How to Help Your Children Avoid Insect Bites
Anyone who has spent a second in DC during the Summer knows that the mosquitos can be especially brutal (we are on a swamp after all). Don’t let these pesky bugs keep you and your family from enjoying time outside with these tips from Dr. Jessica Long.
My kids are loving these long, sunny summer days and begging for some outdoor adventures. However, if you are a true city girl like I am, the thought of leaving your concrete jungle and venturing into the grass and the trees may fill you with trepidation. I do not like bugs and it greatly detracts from the nature time the rest of my family craves. Plus, a new alert that West Nile positive mosquitos have been found in Ward 3 does little to calm my neurotic nature. Obviously, I cannot prevent any and all insect encounters but there are many safe and effective ways to minimize my family’s exposure.
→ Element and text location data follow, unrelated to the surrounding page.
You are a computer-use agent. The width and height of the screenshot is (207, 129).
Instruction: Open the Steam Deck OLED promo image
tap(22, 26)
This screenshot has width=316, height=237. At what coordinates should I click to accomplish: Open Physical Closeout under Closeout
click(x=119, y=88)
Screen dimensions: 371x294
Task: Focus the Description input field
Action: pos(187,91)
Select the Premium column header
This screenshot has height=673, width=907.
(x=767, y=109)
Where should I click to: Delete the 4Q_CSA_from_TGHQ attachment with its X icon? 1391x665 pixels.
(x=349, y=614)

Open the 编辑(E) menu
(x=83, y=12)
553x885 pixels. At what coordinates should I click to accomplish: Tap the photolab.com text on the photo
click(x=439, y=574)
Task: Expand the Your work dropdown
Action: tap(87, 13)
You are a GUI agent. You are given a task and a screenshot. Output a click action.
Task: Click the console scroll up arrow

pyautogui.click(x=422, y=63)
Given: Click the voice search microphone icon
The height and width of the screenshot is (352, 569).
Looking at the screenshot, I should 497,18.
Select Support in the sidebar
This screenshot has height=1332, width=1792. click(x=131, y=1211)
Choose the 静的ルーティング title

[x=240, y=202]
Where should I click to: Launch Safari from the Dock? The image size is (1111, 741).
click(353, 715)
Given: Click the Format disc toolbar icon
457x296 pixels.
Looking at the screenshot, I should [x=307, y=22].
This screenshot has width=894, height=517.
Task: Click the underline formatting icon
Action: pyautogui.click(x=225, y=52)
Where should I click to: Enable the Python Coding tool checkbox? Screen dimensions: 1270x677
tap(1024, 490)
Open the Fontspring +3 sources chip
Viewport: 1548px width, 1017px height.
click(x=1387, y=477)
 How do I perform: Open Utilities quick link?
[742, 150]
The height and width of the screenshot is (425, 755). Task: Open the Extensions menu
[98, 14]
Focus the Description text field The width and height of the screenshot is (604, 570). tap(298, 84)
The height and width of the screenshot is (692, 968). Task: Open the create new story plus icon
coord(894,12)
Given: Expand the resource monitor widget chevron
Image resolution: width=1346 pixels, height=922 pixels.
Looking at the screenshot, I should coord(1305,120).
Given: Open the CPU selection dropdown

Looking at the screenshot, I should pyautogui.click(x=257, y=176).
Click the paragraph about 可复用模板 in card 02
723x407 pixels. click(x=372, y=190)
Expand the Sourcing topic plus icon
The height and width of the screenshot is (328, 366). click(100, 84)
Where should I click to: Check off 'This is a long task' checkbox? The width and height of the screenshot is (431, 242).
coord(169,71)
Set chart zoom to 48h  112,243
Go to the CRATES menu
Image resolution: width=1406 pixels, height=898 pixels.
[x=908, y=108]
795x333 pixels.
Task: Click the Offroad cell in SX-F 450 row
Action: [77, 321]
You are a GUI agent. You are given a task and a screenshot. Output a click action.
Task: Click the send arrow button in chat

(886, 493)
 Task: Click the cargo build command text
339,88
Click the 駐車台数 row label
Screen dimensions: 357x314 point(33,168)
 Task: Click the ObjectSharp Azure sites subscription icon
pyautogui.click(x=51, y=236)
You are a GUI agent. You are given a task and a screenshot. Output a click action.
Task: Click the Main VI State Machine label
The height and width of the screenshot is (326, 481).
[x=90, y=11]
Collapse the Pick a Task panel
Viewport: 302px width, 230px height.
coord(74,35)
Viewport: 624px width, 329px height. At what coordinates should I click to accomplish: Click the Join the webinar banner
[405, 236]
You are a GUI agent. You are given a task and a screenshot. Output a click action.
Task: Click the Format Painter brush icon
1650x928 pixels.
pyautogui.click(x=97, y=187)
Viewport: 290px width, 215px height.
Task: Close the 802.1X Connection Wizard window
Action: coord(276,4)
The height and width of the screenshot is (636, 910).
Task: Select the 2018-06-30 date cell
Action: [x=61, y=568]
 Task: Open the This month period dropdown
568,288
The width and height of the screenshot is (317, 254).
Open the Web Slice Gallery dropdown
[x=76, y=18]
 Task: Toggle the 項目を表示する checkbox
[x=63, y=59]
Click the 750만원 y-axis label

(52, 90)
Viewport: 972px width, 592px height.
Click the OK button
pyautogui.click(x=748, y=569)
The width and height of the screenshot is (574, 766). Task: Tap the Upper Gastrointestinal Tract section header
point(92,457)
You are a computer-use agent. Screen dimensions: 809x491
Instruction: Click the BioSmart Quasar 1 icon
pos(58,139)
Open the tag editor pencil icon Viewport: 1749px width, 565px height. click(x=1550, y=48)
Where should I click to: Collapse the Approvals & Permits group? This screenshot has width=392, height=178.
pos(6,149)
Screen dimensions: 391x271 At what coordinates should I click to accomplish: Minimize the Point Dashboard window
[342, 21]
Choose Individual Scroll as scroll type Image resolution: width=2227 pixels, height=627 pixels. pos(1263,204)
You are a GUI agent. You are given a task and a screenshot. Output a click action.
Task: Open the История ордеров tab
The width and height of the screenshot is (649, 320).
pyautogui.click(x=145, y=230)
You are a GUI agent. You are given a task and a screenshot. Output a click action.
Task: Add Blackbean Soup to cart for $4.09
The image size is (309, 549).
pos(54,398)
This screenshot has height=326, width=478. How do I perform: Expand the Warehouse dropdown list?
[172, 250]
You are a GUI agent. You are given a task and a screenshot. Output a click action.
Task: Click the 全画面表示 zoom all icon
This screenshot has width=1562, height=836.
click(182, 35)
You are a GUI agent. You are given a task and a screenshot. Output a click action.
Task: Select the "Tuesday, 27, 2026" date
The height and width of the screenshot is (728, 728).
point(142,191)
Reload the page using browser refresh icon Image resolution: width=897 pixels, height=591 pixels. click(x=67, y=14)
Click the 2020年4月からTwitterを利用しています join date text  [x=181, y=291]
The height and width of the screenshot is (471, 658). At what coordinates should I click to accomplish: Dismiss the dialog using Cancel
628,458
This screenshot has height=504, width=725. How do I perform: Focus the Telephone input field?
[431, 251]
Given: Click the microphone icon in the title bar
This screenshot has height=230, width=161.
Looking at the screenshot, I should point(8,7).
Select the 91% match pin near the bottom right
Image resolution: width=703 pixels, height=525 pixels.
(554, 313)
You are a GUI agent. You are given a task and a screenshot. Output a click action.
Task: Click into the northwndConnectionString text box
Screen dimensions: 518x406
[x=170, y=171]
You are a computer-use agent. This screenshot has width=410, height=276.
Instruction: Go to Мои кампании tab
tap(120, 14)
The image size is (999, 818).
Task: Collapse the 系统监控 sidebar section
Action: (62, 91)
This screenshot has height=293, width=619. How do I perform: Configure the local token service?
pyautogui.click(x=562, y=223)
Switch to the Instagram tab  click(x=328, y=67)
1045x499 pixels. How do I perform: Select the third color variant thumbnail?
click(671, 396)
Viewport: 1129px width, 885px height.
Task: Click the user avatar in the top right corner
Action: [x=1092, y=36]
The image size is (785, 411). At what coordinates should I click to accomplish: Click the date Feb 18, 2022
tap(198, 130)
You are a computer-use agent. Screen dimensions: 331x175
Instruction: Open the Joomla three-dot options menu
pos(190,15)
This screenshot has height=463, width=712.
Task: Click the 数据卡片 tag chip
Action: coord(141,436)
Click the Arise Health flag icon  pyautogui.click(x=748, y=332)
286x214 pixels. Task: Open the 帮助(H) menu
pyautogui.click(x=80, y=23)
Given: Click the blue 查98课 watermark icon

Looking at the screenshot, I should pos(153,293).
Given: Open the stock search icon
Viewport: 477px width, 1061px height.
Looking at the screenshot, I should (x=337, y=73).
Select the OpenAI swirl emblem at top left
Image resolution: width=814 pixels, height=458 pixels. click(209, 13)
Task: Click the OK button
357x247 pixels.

While complete avoidance of insects is not a realistic goal, we can be mindful of where we spend our time and what we wear. Avoid areas with tall grass that ticks love to cling to as well as stagnant water that is a breeding ground for mosquitos. When outside in the evenings when mosquitoes love to munch, choose long sleeves and pants that are light and breathable. The same goes for hikes in the woods or tall grass to prevent ticks from attaching to your skin. Be sure to do a “tick check” in the evenings when you’ve been outdoors (even your own backyard counts). They especially like to hide in armpits, in and around ears, inside the belly button, back of the knees and between the legs, around the waist, and in your hair.
It is also a good idea to apply insect repellant to exposed skin and clothing. However, hitting the bug spray aisle of the store can be overwhelming. There are so many options and ingredients! Lotions, sprays, wipes, DEET, picardin – what should you choose?
The American Academy of Pediatrics and the Centers for Disease Control both give the thumbs up for 10-30% DEET in children as young as 2 months (keep the under 2 month babies away from insects completely). DEET has also been shown to be safe in pregnant and breastfeeding moms. Another option is Picardin, a synthetic compound approved in the US in 2005 and protects about as well as 10% DEET. There are also many repellants that contain essential oils such as citronella, cedar, soybean, and eucalyptus (the latter should be avoided in children under 3 years old). While these are considered safe, they have to be reapplied frequently and long-term follow up studies are lacking.
Similar to sunscreen, whichever insect repellant you choose must be reapplied frequently. 10% DEET and products that function like it last about 2 hours while 30% DEET keeps you covered for up to 5 hours. Choose the lowest concentration you need for adequate coverage; no need to go with 30% DEET if you are planning on playing in your backyard for an hour.
So now that you’re armed and ready to fight those insect bites, get out there and enjoy this gorgeous DC summer! My family might even convince me to get out there, too.